• **What you need to do**
Return each line of the records below that contains the word "screenshot".

>>>>>

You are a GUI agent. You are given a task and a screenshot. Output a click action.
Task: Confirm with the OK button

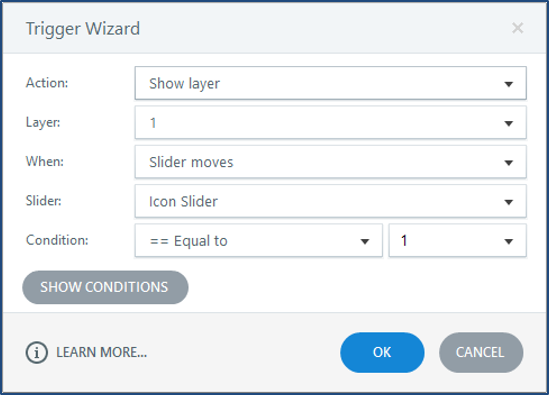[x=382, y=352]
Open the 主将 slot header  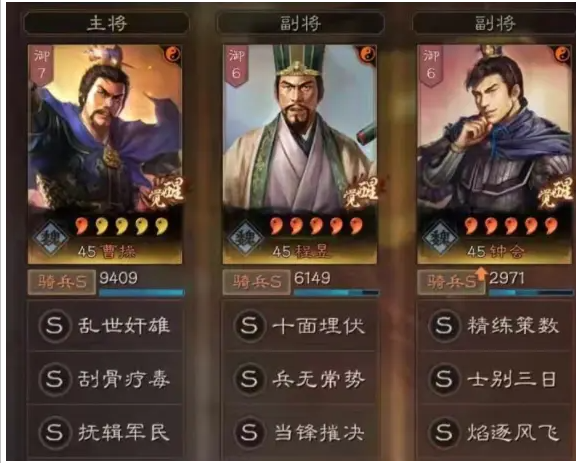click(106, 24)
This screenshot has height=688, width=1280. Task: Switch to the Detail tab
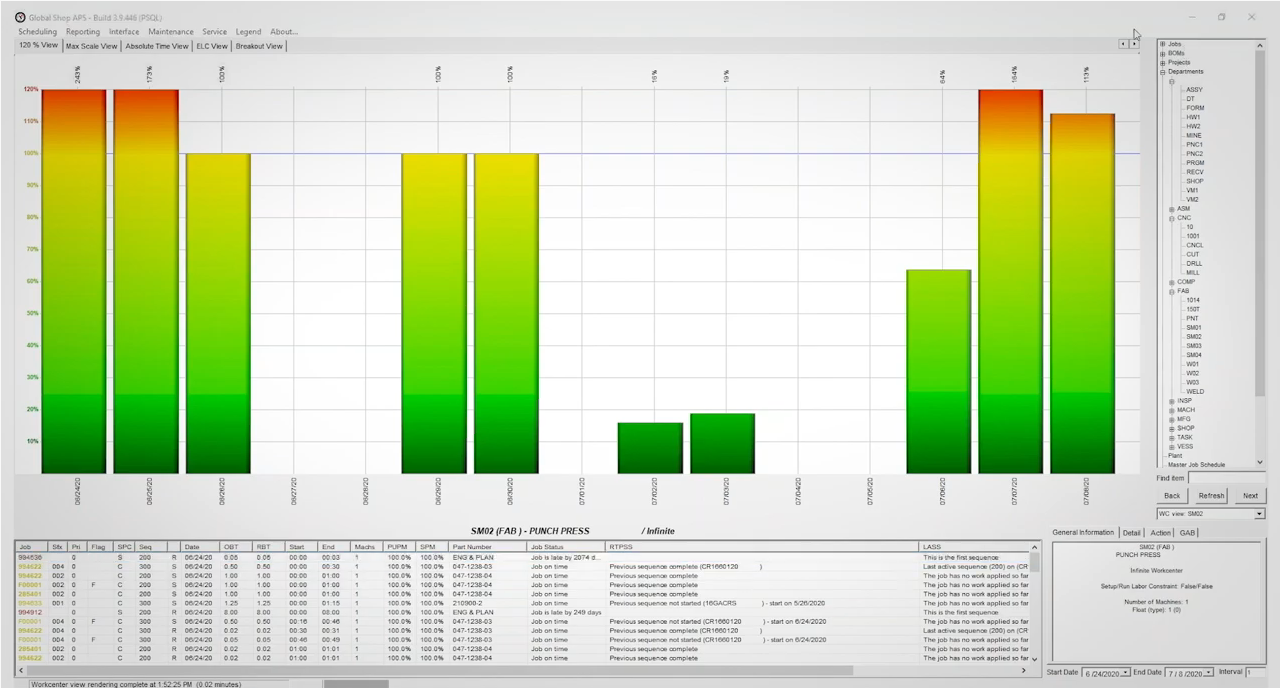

<<<<<

• **Output of the exercise**
You are a GUI agent. You are given a task and a screenshot. Output a click action.
This screenshot has height=688, width=1280. Task: Switch to the Detail tab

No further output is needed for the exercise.